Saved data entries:
==================================================

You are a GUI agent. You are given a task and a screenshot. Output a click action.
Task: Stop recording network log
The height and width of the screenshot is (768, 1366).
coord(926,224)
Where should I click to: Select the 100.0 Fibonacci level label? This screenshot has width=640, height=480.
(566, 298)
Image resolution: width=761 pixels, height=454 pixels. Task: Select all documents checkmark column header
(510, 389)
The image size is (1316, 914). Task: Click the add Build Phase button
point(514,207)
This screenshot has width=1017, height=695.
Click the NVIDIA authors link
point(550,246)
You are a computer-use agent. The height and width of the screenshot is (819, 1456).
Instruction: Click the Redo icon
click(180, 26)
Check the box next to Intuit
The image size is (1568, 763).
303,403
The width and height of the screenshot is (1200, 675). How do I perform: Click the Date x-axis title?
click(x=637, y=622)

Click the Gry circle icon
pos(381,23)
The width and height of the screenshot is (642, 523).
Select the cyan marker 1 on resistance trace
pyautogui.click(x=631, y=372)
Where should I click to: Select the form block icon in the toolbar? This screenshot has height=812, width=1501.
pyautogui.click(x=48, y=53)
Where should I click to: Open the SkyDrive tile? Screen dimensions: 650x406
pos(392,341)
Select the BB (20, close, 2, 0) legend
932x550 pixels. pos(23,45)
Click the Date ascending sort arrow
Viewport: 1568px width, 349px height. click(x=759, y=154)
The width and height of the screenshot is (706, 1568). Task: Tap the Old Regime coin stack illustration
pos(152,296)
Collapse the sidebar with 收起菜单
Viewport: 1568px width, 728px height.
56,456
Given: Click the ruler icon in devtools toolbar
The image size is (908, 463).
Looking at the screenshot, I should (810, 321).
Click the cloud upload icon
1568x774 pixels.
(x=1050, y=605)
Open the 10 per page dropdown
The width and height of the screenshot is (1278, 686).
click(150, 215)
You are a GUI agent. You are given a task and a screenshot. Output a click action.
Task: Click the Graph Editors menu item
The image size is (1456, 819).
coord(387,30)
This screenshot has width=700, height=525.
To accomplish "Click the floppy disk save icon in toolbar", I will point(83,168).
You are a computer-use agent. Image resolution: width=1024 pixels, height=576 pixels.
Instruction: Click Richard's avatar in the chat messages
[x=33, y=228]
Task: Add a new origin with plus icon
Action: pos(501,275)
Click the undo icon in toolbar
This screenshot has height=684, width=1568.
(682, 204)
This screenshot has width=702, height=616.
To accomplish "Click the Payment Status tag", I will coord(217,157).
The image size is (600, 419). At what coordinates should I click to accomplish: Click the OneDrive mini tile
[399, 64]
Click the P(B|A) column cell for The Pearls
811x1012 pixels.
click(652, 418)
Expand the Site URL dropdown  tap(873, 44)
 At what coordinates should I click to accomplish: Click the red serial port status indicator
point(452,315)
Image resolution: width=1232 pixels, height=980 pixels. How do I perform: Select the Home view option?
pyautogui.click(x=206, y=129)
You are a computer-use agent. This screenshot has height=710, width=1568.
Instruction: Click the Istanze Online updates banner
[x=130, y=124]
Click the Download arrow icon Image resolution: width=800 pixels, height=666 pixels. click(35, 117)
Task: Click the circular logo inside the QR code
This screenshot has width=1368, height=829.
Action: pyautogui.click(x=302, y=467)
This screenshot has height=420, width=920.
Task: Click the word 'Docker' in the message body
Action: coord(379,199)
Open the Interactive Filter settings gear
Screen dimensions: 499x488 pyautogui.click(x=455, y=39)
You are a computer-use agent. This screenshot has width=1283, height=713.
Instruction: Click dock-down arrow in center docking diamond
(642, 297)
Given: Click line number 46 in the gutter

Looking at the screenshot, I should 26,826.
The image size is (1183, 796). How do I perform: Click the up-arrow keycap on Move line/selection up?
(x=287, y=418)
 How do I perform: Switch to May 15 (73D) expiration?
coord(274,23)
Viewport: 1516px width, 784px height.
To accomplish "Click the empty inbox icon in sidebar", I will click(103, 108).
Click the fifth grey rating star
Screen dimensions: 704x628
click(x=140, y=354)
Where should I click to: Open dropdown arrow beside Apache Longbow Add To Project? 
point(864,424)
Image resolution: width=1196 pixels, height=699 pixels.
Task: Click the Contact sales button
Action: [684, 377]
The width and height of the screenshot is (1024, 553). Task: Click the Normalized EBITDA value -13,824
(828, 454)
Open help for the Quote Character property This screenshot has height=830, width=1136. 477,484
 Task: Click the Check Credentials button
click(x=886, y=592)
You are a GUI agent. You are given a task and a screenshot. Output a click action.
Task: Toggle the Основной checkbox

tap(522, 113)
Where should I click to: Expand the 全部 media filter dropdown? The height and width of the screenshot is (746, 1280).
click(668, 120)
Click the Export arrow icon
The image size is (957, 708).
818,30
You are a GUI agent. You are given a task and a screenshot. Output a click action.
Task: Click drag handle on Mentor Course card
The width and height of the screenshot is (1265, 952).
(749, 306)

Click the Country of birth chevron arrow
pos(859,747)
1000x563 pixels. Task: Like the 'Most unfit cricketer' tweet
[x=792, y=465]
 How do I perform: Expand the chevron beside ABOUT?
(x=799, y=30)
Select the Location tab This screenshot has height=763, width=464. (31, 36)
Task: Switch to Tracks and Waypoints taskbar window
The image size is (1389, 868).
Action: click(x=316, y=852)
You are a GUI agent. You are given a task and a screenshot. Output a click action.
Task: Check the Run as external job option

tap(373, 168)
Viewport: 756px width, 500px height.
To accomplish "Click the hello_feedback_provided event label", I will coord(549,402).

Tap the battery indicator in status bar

==================================================

- _Exercise_:
Starting with the first line of the entries and ending with the line that has "Given: Click the", copy each line exactly and add nothing.

- _Exercise response_:
You are a GUI agent. You are given a task and a screenshot. Output a click action.
Task: Stop recording network log
The height and width of the screenshot is (768, 1366).
coord(926,224)
Where should I click to: Select the 100.0 Fibonacci level label? This screenshot has width=640, height=480.
(566, 298)
Image resolution: width=761 pixels, height=454 pixels. Task: Select all documents checkmark column header
(510, 389)
The image size is (1316, 914). Task: Click the add Build Phase button
point(514,207)
This screenshot has width=1017, height=695.
Click the NVIDIA authors link
point(550,246)
You are a computer-use agent. The height and width of the screenshot is (819, 1456).
Instruction: Click the Redo icon
click(180, 26)
Check the box next to Intuit
The image size is (1568, 763).
303,403
The width and height of the screenshot is (1200, 675). How do I perform: Click the Date x-axis title?
click(x=637, y=622)

Click the Gry circle icon
pos(381,23)
The width and height of the screenshot is (642, 523).
Select the cyan marker 1 on resistance trace
pyautogui.click(x=631, y=372)
Where should I click to: Select the form block icon in the toolbar? This screenshot has height=812, width=1501.
pyautogui.click(x=48, y=53)
Where should I click to: Open the SkyDrive tile? Screen dimensions: 650x406
pos(392,341)
Select the BB (20, close, 2, 0) legend
932x550 pixels. pos(23,45)
Click the Date ascending sort arrow
Viewport: 1568px width, 349px height. click(x=759, y=154)
The width and height of the screenshot is (706, 1568). Task: Tap the Old Regime coin stack illustration
pos(152,296)
Collapse the sidebar with 收起菜单
Viewport: 1568px width, 728px height.
56,456
Given: Click the ruler icon in devtools toolbar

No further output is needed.